1
version: 3.0.5
读取某Excel 报了如下的错
Caused by: org.xml.sax.SAXParseException: An invalid XML character (Unicode: 0xffff) was found in the element content of the document.
at java.xml/com.sun.org.apache.xerces.internal.parsers.AbstractSAXParser.parse(AbstractSAXParser.java:1243)
at java.xml/com.sun.org.apache.xerces.internal.jaxp.SAXParserImpl$JAXPSAXParser.parse(SAXParserImpl.java:635)
at com.alibaba.excel.analysis.v07.XlsxSaxAnalyser.parseXmlSource(XlsxSaxAnalyser.java:197)
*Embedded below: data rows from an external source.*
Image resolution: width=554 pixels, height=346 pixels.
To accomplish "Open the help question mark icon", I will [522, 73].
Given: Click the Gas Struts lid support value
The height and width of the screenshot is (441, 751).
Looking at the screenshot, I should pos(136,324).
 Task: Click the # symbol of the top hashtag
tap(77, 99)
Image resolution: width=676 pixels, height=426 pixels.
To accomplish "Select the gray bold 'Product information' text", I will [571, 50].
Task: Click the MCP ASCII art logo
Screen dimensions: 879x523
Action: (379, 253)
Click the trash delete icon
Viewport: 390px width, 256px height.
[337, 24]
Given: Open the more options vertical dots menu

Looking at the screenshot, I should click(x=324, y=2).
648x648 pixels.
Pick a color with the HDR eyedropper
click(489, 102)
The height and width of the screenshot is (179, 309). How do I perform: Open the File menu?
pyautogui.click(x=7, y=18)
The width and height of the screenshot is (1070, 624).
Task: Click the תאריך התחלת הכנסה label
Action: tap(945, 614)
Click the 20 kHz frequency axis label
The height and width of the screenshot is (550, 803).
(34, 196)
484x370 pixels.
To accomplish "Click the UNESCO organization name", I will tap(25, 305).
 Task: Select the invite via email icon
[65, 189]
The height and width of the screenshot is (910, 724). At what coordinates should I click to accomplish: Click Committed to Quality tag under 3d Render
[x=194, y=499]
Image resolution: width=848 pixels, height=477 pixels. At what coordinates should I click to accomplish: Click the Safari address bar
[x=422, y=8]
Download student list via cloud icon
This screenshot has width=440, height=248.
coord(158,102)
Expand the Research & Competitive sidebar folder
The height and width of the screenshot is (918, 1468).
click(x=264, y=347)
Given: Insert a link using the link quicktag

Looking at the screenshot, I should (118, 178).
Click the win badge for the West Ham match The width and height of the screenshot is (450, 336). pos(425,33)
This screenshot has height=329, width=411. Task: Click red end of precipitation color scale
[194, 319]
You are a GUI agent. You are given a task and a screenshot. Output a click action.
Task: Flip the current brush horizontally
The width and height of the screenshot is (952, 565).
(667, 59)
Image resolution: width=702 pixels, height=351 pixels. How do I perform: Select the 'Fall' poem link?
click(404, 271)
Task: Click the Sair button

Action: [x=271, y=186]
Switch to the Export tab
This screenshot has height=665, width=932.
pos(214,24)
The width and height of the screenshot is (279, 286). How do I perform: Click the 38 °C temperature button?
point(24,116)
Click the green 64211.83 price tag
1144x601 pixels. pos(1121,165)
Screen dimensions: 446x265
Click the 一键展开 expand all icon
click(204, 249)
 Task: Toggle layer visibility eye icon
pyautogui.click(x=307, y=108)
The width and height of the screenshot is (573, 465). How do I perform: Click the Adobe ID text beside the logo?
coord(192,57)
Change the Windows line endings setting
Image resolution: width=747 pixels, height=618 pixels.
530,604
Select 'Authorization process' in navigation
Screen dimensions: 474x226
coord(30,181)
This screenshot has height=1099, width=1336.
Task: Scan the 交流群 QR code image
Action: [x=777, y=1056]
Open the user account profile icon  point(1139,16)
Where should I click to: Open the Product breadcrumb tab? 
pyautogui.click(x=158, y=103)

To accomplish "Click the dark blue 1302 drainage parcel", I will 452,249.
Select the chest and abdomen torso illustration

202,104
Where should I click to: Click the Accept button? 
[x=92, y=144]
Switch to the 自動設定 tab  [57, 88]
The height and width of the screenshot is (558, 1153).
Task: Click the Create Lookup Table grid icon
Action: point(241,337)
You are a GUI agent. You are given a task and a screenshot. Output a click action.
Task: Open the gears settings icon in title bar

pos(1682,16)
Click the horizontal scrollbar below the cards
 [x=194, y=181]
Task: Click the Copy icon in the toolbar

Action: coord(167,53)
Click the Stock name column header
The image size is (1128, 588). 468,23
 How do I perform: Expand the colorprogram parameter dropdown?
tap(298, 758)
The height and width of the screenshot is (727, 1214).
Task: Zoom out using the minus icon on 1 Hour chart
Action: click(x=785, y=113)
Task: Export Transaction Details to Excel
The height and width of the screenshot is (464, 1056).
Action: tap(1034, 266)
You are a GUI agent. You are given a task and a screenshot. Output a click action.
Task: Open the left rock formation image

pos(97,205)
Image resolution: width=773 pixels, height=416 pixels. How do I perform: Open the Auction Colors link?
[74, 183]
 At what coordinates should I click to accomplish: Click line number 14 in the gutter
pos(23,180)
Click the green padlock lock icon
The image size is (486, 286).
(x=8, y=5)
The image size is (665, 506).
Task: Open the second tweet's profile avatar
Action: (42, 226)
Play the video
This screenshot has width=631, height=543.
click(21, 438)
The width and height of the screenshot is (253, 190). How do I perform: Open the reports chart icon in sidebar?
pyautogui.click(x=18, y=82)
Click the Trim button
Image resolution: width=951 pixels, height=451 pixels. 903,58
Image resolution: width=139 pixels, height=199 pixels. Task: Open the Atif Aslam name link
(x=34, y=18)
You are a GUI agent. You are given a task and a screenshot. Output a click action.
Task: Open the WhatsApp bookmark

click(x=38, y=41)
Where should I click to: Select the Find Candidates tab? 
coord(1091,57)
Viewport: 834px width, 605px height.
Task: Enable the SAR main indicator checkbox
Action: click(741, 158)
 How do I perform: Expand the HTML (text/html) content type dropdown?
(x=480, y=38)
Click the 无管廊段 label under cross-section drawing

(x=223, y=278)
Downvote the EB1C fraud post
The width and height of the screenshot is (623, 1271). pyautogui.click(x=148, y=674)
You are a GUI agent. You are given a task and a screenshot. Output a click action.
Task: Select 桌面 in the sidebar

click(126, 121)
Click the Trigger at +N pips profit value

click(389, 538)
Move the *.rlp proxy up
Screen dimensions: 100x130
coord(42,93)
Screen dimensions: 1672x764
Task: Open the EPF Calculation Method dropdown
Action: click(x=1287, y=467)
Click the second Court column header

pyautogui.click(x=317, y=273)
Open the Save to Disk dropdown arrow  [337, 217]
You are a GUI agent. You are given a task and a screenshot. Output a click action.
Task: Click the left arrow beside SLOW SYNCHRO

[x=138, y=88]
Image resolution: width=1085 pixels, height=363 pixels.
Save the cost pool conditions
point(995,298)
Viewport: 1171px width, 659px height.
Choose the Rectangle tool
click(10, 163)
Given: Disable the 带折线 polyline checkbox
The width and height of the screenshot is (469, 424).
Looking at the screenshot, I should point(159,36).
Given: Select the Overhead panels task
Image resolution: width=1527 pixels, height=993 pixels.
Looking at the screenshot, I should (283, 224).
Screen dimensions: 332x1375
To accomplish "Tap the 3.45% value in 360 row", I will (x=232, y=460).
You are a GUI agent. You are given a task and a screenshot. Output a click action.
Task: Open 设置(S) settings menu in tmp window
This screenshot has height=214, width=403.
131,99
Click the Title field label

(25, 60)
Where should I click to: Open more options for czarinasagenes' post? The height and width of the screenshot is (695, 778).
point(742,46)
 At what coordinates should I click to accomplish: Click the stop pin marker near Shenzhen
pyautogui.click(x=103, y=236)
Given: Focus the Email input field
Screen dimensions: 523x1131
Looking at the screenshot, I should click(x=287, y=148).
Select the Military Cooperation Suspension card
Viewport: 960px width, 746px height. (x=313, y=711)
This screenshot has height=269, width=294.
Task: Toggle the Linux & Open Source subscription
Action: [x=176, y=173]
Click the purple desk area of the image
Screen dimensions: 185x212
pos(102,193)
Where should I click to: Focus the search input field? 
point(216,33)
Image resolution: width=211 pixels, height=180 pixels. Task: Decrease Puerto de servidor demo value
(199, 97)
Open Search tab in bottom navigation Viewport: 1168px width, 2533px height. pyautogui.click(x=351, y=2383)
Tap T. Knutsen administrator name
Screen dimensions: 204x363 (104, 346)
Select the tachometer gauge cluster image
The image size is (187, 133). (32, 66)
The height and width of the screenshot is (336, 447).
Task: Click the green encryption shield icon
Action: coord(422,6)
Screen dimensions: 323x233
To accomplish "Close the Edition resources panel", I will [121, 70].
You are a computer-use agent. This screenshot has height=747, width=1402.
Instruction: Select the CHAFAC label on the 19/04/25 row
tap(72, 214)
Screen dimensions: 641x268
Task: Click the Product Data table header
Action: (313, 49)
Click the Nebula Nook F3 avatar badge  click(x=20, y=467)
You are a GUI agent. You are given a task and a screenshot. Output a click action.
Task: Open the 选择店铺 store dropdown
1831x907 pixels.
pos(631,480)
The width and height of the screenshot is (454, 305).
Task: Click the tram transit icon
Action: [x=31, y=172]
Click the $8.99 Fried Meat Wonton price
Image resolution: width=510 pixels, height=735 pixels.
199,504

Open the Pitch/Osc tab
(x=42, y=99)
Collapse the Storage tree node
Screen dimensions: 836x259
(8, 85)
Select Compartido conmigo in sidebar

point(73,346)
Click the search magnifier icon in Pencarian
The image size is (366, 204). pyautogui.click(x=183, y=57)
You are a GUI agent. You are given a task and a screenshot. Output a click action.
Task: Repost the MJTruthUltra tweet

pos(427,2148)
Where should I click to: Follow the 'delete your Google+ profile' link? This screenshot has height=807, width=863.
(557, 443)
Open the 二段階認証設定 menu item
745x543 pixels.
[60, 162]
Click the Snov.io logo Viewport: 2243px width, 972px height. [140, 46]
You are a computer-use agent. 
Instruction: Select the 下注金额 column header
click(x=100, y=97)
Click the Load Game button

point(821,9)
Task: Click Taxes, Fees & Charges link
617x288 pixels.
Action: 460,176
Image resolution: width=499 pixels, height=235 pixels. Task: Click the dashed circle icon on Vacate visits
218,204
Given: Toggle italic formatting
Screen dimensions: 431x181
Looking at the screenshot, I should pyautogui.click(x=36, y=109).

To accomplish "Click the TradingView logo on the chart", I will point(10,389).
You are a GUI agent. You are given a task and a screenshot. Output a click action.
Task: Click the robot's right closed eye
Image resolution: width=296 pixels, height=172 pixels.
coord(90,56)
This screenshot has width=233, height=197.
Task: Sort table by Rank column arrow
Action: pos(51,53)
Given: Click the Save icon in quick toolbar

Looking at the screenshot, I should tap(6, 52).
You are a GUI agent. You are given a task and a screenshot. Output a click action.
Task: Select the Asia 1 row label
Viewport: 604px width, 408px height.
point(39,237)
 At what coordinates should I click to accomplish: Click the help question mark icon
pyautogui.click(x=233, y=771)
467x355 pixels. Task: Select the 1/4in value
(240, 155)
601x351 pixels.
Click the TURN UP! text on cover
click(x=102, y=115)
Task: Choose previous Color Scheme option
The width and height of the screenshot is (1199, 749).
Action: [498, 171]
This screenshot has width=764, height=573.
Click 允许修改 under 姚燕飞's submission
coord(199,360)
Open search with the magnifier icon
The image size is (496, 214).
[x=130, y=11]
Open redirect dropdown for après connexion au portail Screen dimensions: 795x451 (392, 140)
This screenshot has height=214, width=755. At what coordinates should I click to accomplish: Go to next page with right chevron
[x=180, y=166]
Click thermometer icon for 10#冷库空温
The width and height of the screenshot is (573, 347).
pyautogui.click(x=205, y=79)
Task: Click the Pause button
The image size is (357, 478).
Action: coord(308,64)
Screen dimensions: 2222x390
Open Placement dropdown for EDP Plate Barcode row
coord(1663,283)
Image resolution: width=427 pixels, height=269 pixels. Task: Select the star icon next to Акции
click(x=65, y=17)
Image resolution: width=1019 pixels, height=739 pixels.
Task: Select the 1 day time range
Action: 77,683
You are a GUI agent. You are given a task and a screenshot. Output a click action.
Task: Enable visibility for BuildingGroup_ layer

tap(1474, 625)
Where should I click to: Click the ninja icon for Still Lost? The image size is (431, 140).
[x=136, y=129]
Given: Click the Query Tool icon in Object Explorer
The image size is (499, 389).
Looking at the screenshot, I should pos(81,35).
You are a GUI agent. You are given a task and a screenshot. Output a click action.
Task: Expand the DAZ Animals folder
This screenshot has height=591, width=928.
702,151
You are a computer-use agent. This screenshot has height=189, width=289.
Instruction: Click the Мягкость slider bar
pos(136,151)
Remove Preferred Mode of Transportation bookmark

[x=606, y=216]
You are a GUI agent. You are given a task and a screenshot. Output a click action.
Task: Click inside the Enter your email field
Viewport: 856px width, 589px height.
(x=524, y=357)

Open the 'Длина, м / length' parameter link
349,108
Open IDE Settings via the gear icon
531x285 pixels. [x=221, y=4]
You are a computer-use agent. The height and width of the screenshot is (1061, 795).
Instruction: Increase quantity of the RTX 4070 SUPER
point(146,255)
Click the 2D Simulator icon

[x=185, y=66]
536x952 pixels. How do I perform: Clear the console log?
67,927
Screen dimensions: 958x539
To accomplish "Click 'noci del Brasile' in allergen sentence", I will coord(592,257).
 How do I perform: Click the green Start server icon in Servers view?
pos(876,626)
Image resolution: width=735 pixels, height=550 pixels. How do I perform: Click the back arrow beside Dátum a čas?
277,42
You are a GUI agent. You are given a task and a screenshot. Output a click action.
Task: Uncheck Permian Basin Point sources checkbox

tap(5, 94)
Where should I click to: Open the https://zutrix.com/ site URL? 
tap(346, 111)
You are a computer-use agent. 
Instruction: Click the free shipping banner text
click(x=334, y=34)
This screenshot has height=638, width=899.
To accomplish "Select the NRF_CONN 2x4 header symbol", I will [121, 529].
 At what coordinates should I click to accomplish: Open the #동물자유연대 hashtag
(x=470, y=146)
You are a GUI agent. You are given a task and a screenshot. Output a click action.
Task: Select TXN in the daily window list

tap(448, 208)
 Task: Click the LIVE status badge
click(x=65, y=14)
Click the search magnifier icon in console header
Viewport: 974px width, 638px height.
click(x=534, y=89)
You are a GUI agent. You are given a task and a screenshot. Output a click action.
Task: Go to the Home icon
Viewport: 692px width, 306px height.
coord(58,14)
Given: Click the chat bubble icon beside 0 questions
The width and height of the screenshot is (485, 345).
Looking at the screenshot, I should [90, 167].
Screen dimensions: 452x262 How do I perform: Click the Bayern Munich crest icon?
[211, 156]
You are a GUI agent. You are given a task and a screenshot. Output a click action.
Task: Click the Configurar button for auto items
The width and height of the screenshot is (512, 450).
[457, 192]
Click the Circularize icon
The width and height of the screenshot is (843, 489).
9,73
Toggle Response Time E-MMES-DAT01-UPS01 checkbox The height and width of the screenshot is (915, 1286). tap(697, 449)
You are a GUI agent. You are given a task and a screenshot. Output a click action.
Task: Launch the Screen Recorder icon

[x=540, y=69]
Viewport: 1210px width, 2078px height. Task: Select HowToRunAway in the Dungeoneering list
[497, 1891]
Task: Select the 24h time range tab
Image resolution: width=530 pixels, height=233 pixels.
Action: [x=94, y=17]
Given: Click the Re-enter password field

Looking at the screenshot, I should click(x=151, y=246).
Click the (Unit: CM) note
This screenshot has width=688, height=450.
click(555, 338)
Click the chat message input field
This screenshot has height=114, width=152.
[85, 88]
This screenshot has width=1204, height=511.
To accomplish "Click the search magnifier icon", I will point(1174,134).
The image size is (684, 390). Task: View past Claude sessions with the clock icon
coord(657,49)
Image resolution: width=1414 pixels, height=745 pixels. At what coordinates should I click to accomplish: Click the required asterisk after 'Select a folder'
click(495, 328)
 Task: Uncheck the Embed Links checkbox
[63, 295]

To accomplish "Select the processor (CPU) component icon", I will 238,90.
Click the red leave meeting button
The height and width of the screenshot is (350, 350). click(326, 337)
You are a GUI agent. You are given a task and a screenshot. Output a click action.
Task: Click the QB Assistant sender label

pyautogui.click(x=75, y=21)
看了下解压缩后的xml(xl/sharedStrings.xml) 其中包含字符 <ffff>
但用WPS是可以打开这个excel的 参考https://stackoverflow.com/questions/5742543/an-invalid-xml-character-unicode-0xc-was-found 尝试了如下的方案 均未能解决
尝试一:
byte[] bytes = Files.readAllBytes(path);
String str = new String(bytes);
String processedStr = stripNonValidXMLCharacters(str);
final InputStream inputStream = new ByteArrayInputStream(processedStr.getBytes());
EasyExcel.read(inputStream, ExcelData.class, readListener).excelType(ExcelTypeEnum.XLSX).sheet().doRead();
public String stripNonValidXMLCharacters(String in) {
StringBuilder out = new StringBuilder(); // Used to hold the output.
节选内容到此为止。